Will Hutton’s piece in The Observer this weekend has some very useful insights. He has looked back at how the private sector ‘created’ 1.2 million jobs in the recovery from the last recession between 1993 and 1999. (Interesting to note that ten years on it is many of these jobs that were created less than a decade ago that are now going….)
This time around the Government needs the private sector to create 2.5 million new jobs if the economy is to recover according to plan. Last time around we ‘created’ 900 000 jobs in business and financial services – and look how that panned out. But this time the forecasters are saying that business and financial services is likely to shed 300 000 jobs. I have written before about how the natural instinct of employers is to destroy (or at least off-shore) jobs not create them.
So where is our equivalent of ‘financial services’ this time around? Where is the sector that can create the jobs that provide the ‘simple key to a set of interlinked problems‘
Well, the obvious place to look has to be in ‘green’ jobs. If climate change is as big a gig as it has been billed then we need to lag, insulate and glaze like never before. We need to install solar panels, wind turbines and hydro-electric units unless we want to slowly poach in the products of our own carbon hedonism. And while some of this will be about large engineering projects much of it will need to be done at the neighbourhood level. It is work that has to be done in our houses and gardens. On our streets. This sounds like it might meet the criteria for ‘good work’ for many.
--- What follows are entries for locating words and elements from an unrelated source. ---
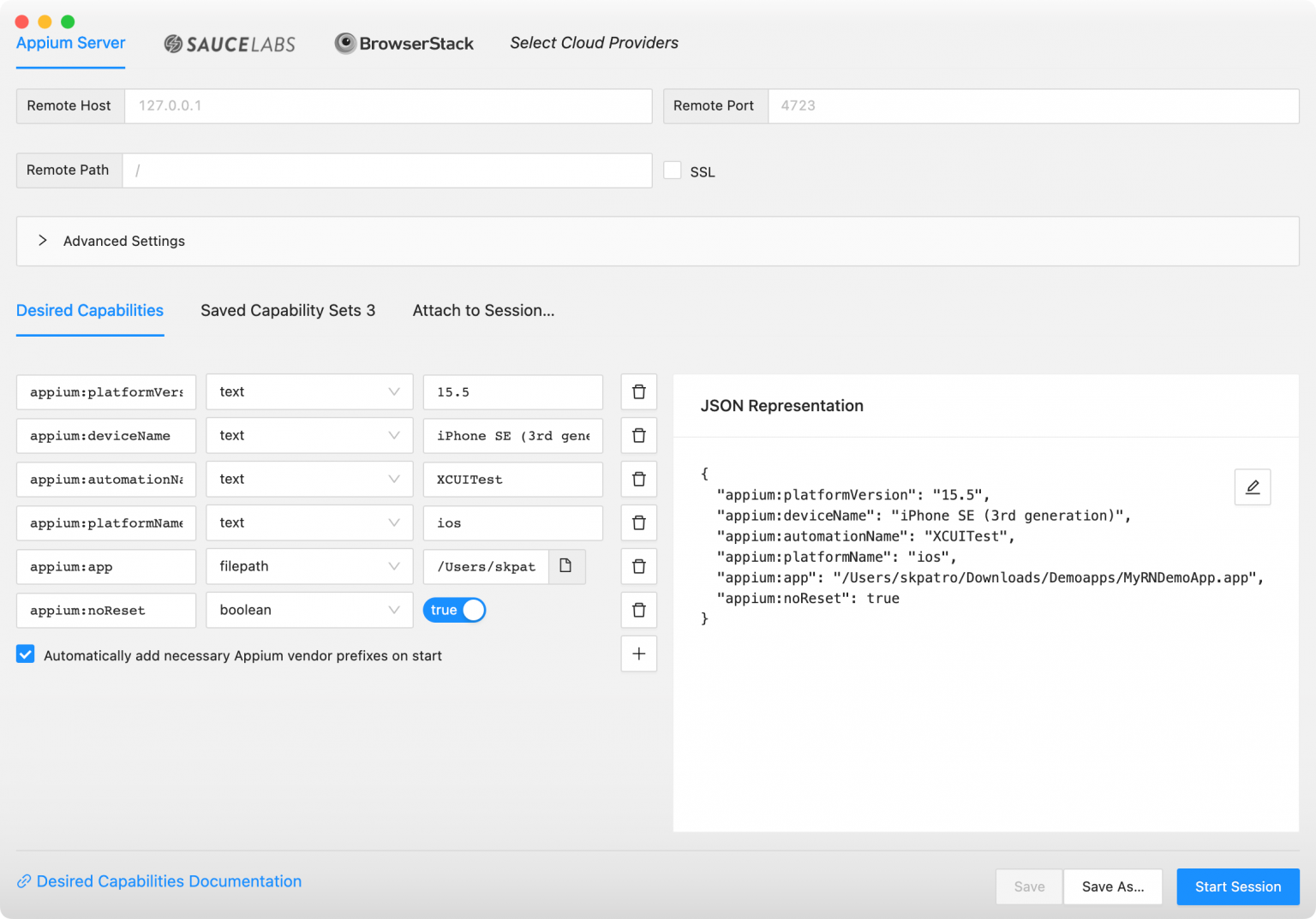Toggle the noReset boolean switch off
1316x919 pixels.
tap(454, 611)
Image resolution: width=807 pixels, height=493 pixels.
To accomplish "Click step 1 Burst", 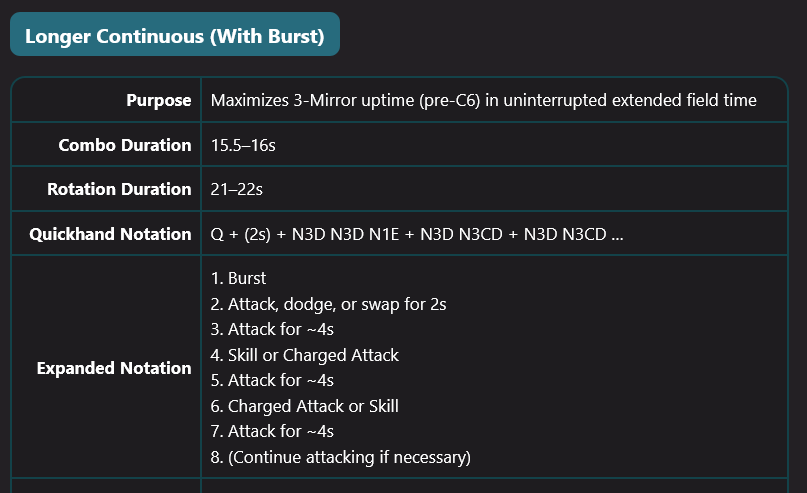I will (238, 278).
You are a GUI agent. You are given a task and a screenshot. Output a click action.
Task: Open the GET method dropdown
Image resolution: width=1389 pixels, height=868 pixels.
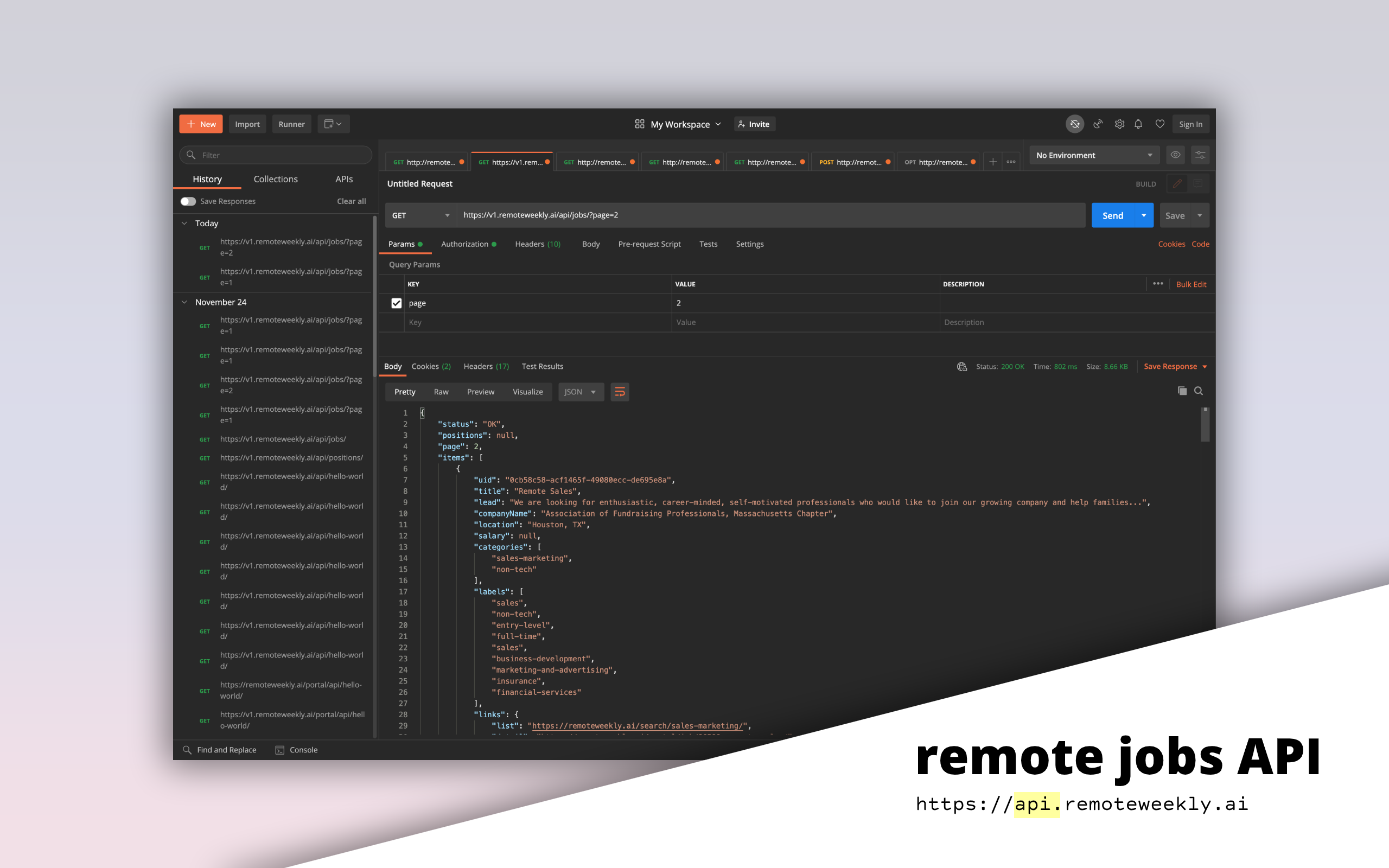pos(420,215)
But how do we make this work ‘pay’ in a recession hit City? Where does the money come from to make it happen?
The current plan is to make the recovery work by pushing hard for further ‘economic growth’, driven by large investments in export. I guess the short hand is that instead of borrowing money from the Far and Middle East our businesses learn to sell more to them, profitably. I am not yet quite sure what we have that those with the money need to buy – but there must be something. Biotechnology no doubt. Arms perhaps – that has always been a historical stalwart. Premier League football teams.
So our strategy is to compete, profitably, in global export markets. And we will finance this additional export by persuading the banks to ‘lend more’ (where have I heard that before). It is a familiar story and one that, even if it works in the medium term, is surely both unsustainable in the long and changes nothing. It leaves us still reliant on sustaining rapid economic growth and creating profits for the wealthy and jobs for the rest of us. But, if it works in the short term we can increase the tax take and use it to fund a whole load of green jobs.
We can put off transformation for another day.